Quoted passage:
Kristel Tjandra: Who funds the SeaKeepers?
Haley Davis: So, SeaKeepers primarily funds its programming through yacht and vessel donations, corporate sponsorships and partnerships with the marine industry. So when somebody donates a boat, the proceeds go straight into supporting our research expeditions, educational outreach and citizen science projects. We also get a lot of in kind support for some of our events, which is really awesome, and vessel owners offer their time and platforms in kind, oftentimes, so that our scientists can get out onto the water without having to take on the heavy cost of charters. So it’s a mix of philanthropy, practical collaboration and donations that keeps our programs running and our impact continually growing.
Kristel Tjandra: How many boat owners have participated in the SeaKeepers program so far, and where are these boats now?
Haley Davis: That’s a great question. I think all the time we probably have, I would guess, close to 400 or so vessels. We currently have 230 boats that have participated in seabed, 2030, but that doesn’t include scientist-led expeditions, which have been one of our longest-running programs. These boats are all over the world. Vessels can participate from anywhere that they are, from the Mediterranean to the Pacific to Southeast Asia, all over the world. We have programs that our boats can get involved in, whether that’s citizen science or scientist-led expeditions or one of our other pillars, like educational outreach or community engagement.
Kristel Tjandra: Earlier, you mentioned that you’re now a data scientist. I’m curious to hear about some of the research projects that scientists do with SeaKeepers and the yachting community, and also your own project with the Seabed 2030.

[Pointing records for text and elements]
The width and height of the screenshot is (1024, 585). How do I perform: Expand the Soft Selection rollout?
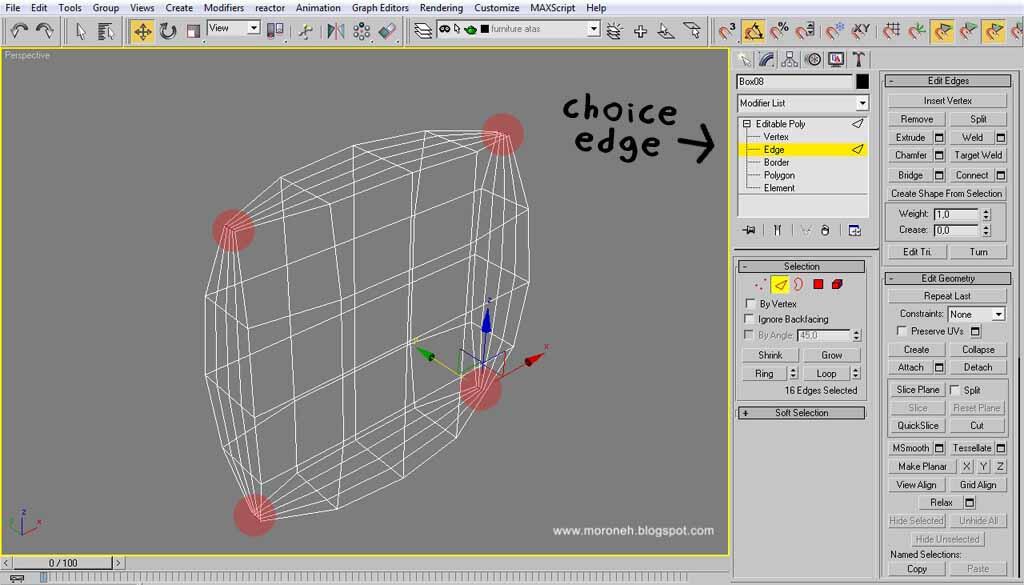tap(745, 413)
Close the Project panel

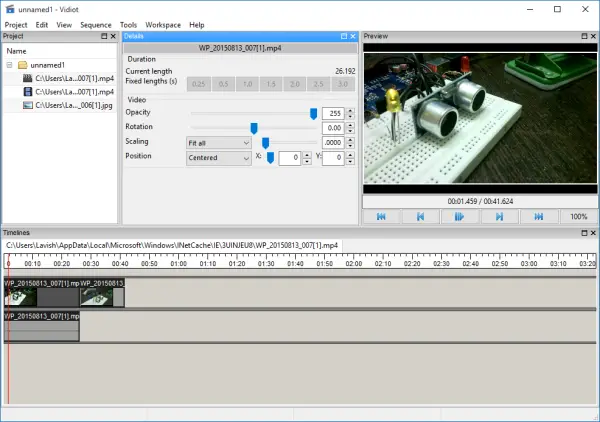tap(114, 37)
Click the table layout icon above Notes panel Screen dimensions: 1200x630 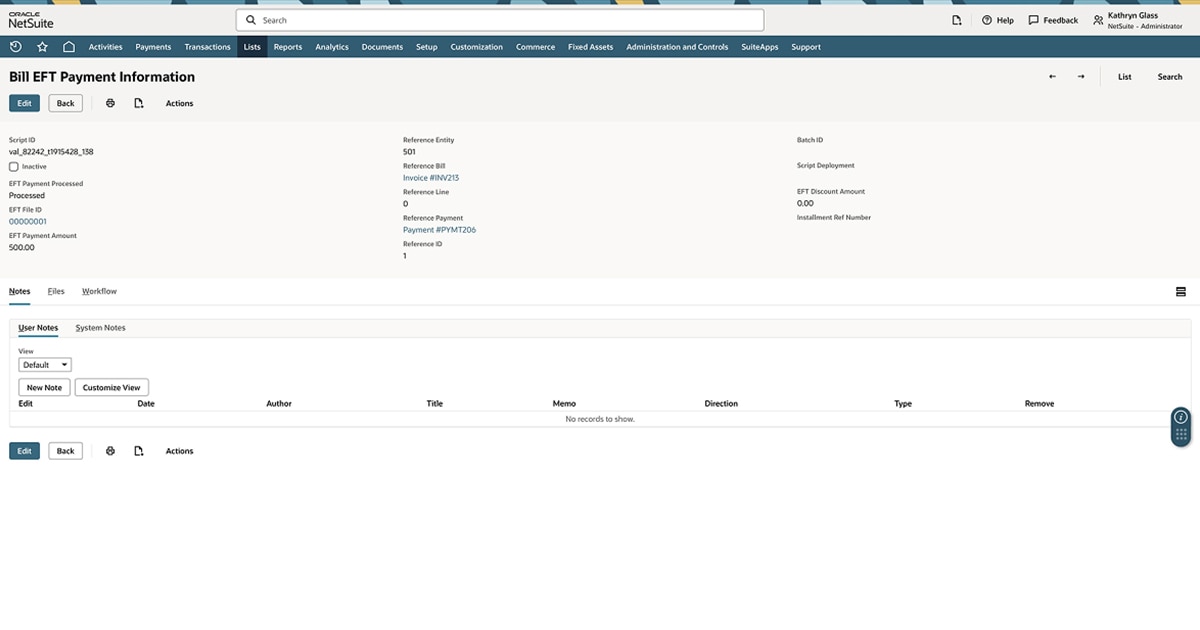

Exercises to complete:
(A) Answer from the SeaKeepers interview:
(i) What three funding sources does SeaKeepers primarily rely on?
(ii) How many boats have participated in Seabed 2030?
(iii) About how many vessels in total have taken part over time?
(B) Rename "research expeditions" as "scientific voyages" in the SeaKeepers interview, and write out the passage between "Haley Davis: So, SeaKeepers" and "these boats now?", inclusive.
(C) Give what follows the last line of the SeaKeepers interview, carrying the conversation on from there.

Answers to the problems:
(A)
(i) Yacht and vessel donations, corporate sponsorships, and partnerships with the marine industry.
(ii) 230 boats.
(iii) Close to 400 or so vessels.

(B)
Haley Davis: So, SeaKeepers primarily funds its programming through yacht and vessel donations, corporate sponsorships and partnerships with the marine industry. So when somebody donates a boat, the proceeds go straight into supporting our scientific voyages, educational outreach and citizen science projects. We also get a lot of in kind support for some of our events, which is really awesome, and vessel owners offer their time and platforms in kind, oftentimes, so that our scientists can get out onto the water without having to take on the heavy cost of charters. So it’s a mix of philanthropy, practical collaboration and donations that keeps our programs running and our impact continually growing.
Kristel Tjandra: How many boat owners have participated in the SeaKeepers program so far, and where are these boats now?

(C)
Haley Davis: That’s an awesome question, because our vessels are all over the world. Scientists really have access to a huge variety of different topics. They can pick from and study regions we’ve had things all the way from conch surveys, which is a marine gastropod to marine mammals, dolphins, surveys in different parts of the world. We’ve had researchers go to the Galapagos. We’ve had scientists doing shark research and shark expeditions. I even got to go aboard an expedition with some of our partners beneath the waves and do a Mola Mola research expedition, which is the oceanic sunfish. It’s the largest bony fish in the world. So we’ve gotten to do research all over and a ton of different topics, which is really cool. We oftentimes will look for boats with certain capacities or certain features that are most well suited to the kind of research being done. So if it’s a project that needs a lot of hands on, animal tagging or measurements, having boats that have swim platforms can be really helpful. But we as sea keepers get to kind of stand in that space where we have worked with enough vessels and enough scientists that we can oftentimes even foresee needs from each side that they may not foresee themselves if they haven’t worked with that partnership between private boats and science before. So we get to kind of stand in that space and help both parties to get the most out of their experience, which is awesome.

Kristel Tjandra: That’s exciting. Can you tell me a bit about what a typical expedition look like?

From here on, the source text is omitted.